» TEXT SECTION
┄┄┄┄┄┄┄┄┄┄┄┄┄┄┄┄┄┄┄┄
HMC Biologists Develop New Software

Sometimes writing software is like any other kind of writing; it takes a few drafts to get it right, but the final result is worth the extra effort. Harvey Mudd College Biology Professor Eliot Bush knows that feeling. His recently released software program, xenoGI, which helps researchers reconstruct the history of genomic island insertions in clades of closely related microbes, didn’t exactly happen overnight. “We started it more than five years ago,” he says. “We had students working on it already in 2012. So it’s been percolating for a while. In summer 2016, I started to get more serious about it, and rewrote the system from scratch, and added a number of new features.”

A paper describing the project, “xenoGI: Reconstructing the history of genomic island insertions in clades of closely related bacteria” was published by BMC Bioinformatics Feb. 5. The team— Bush, Anne Clark ’13, Carissa DeRanek ’19, Alexander Eng, Juliet Forman ’18, Kevin Heath ’16, Alexander Lee ’14, biology professor Daniel Stoebel, Zunyan Wang ’18, Matthew Wilber ’17 and Helen Wu ’12—has made the code available on Github so that others can use it and help work out any bugs.

While studying how bacteria regulate themselves genetically, Harvey Mudd biology researchers couldn’t find software to handle the scope of their work, so they decided to write their own.
┄┄┄┄┄┄┄┄┄┄┄┄┄┄┄┄┄┄┄┄
» PROVIDED RECORDS
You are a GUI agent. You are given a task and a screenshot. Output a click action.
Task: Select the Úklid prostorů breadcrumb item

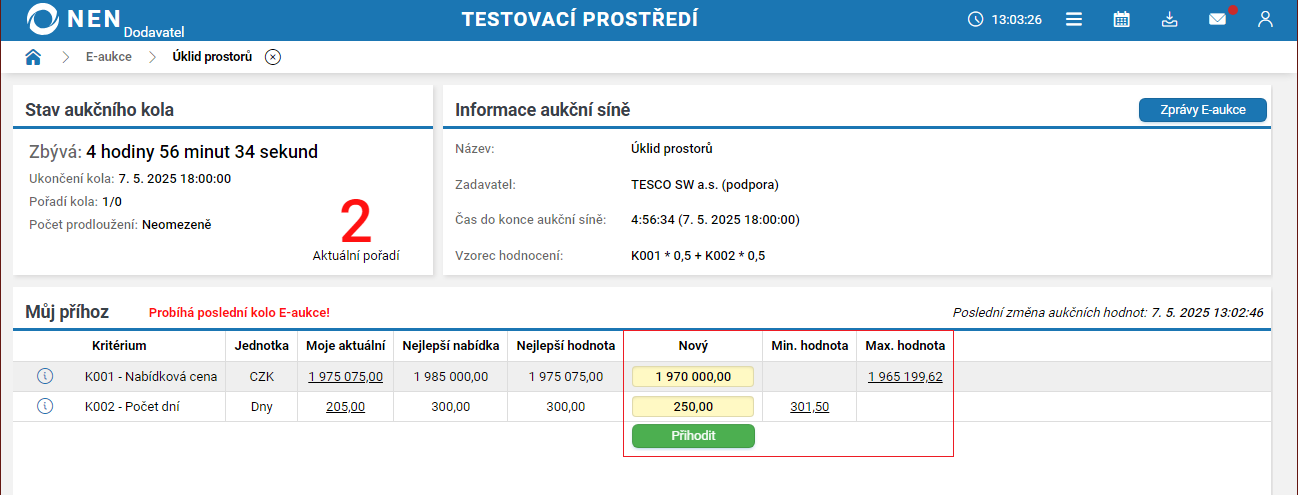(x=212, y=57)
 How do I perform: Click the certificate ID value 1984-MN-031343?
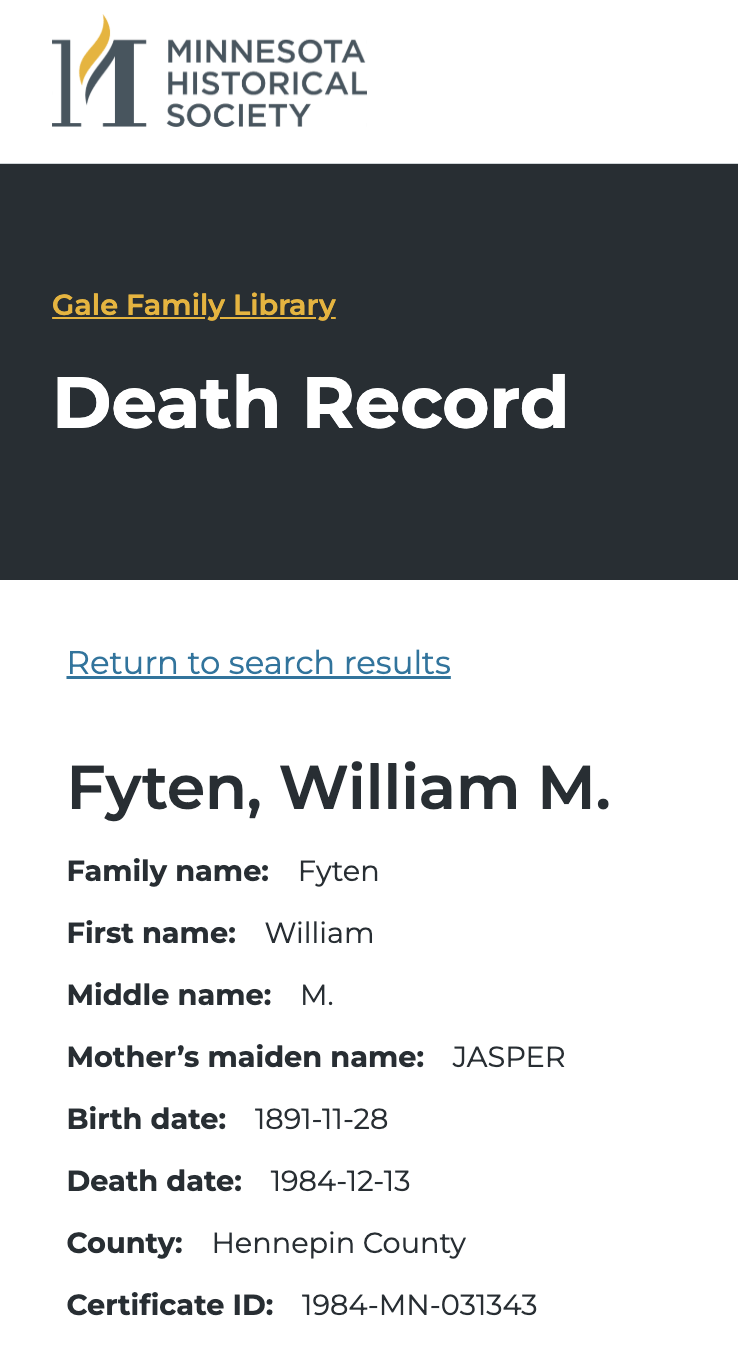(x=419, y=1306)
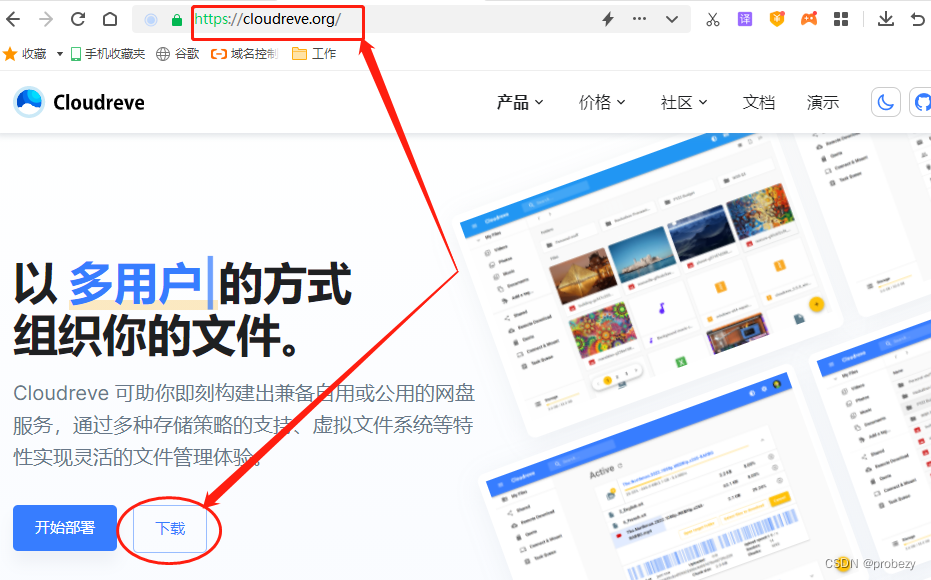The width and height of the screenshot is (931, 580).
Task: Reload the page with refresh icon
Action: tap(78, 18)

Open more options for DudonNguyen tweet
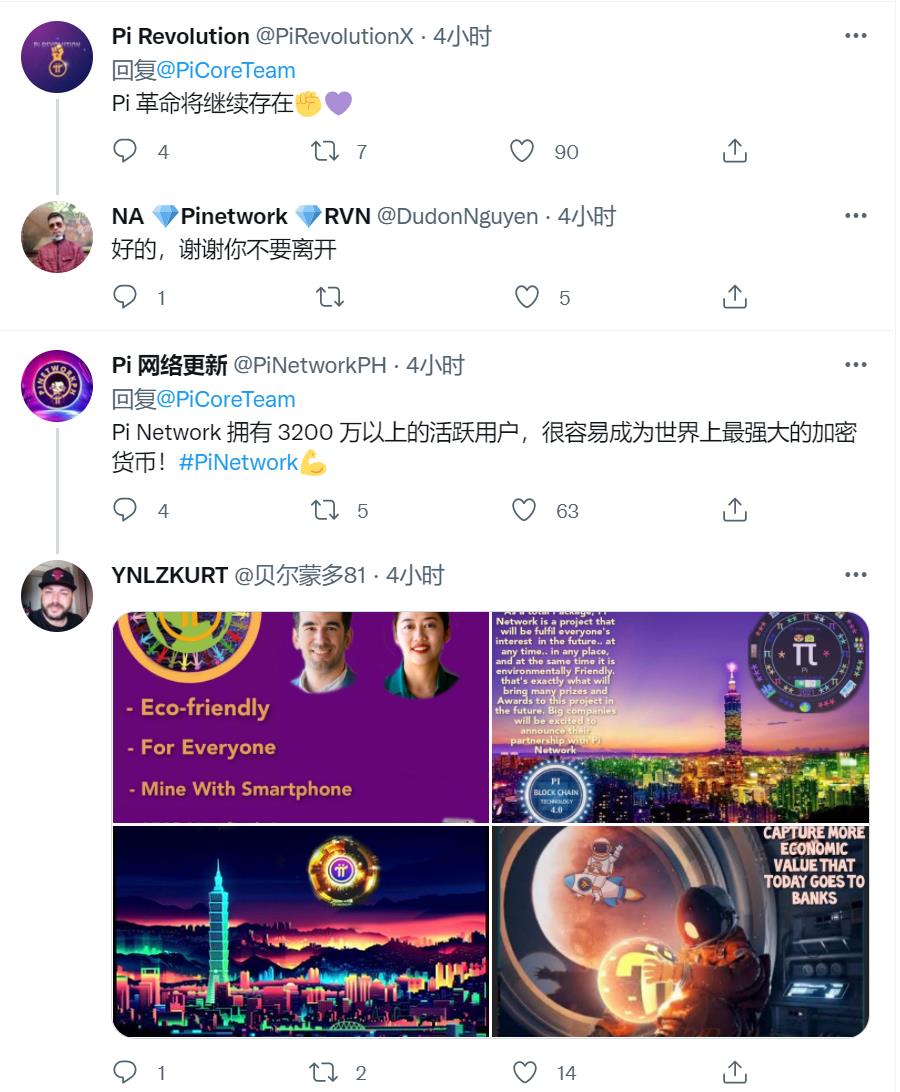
┄┄┄┄┄┄┄┄┄┄┄┄┄┄┄┄┄┄┄┄
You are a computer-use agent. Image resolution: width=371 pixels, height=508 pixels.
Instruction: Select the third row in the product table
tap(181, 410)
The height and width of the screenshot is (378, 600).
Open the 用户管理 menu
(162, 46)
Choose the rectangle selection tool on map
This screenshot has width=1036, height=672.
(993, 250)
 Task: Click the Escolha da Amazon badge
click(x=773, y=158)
┄┄┄┄┄┄┄┄┄┄┄┄┄┄┄┄┄┄┄┄
» ACTIVITY
According to the article on the xenoGI software, when did Eliot Bush rewrite the system from scratch?

» REPLY
In summer 2016.